Food & Wine Thursdays: Much Ado About Inexpensive Wines

A pair of articles were brought to my attention today regarding consumers and their relationship to inexpensive wines. The first was an article in London’s Daily Telegraph Tweeted out by noted wine writer Jancis Robinson in which consumers in a blind tasting failed to distinguish $20-$60 wines from sub-$10 wines.

(The Telgraph article, as Robinson points out on Twitter, is indicative largely of nothing as it is unclear what methods beyond price were used to select their wines. It’s very easy to find $8 wines that routinely outperform $30 wines. Additionally, a blind “average consumer” tasting at a Science Fair is not the environment to conduct any truly meaningful tasting on the topic. The “average consumer” generally buys sub $10 wine anyway.
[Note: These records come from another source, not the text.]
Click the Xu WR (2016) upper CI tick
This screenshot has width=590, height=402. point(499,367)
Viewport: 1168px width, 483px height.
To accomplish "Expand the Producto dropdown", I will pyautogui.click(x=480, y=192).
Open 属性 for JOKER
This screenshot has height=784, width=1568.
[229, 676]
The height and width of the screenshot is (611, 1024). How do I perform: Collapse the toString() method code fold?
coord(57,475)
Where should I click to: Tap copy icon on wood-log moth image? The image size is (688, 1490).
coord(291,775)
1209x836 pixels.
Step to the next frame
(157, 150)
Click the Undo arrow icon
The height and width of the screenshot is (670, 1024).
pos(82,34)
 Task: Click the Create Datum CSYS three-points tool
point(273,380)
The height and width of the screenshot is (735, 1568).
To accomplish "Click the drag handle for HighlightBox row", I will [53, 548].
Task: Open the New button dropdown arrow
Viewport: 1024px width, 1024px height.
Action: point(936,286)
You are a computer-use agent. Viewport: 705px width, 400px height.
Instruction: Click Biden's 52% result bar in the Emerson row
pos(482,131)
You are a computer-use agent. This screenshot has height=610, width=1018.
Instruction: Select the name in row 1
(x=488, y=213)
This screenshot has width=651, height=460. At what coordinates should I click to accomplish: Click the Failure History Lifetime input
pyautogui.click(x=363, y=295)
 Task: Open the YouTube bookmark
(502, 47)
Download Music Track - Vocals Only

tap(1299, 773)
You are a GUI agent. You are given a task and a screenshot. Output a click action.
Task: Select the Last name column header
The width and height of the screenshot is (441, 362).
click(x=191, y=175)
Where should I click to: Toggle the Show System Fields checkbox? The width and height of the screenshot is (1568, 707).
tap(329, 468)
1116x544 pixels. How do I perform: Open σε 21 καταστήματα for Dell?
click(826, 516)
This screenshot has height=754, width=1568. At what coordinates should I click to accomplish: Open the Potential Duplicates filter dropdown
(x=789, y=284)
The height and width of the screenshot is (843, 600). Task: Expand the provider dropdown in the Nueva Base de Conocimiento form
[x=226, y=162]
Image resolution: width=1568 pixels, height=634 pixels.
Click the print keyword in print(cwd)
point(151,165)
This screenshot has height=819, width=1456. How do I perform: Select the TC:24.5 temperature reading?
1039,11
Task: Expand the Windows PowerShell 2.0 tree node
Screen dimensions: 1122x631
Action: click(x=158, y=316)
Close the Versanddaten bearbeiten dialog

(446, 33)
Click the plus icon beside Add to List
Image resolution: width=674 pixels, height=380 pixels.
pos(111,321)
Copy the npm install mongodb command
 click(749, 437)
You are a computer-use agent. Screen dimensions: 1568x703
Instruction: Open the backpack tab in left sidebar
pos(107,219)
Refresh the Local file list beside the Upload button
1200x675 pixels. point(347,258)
A more effective study would be do the same type of tasting with professed collectors, professionals or enthusiasts, not to say you wouldn’t get the same result.)

The second article was from Patrick Comiskey, a not-frequent-enough contributor to the LA Times who generally provides the only interesting, thoughtful commentary in what is otherwise a Food and Wine section devoid of journalistic rigor and general awareness of 21st century culinary culture. Seriously, publish this guy more frequently. Comiskey’s article is a discussion of the proliferation of distinctive wines under $20, consumer recognition of the excellent values that can be found for $10-$20, and the perhaps permanent market shift to that price point.

Both articles reflect writers’ growing fascination with consumer love for “value” wines paired with the tacit presumption that perhaps ultra-premium wine’s high price is the product of marketing smoke and mirrors more than any inherent quality.

Those points are nothing new to those of us who have been buying and selling these $15-$25 wines from Portugal, Slovenia and beyond since before the economic boom and bust, but it’s nice to see that the habits of the progressive and curious are now seeping into the mainstream.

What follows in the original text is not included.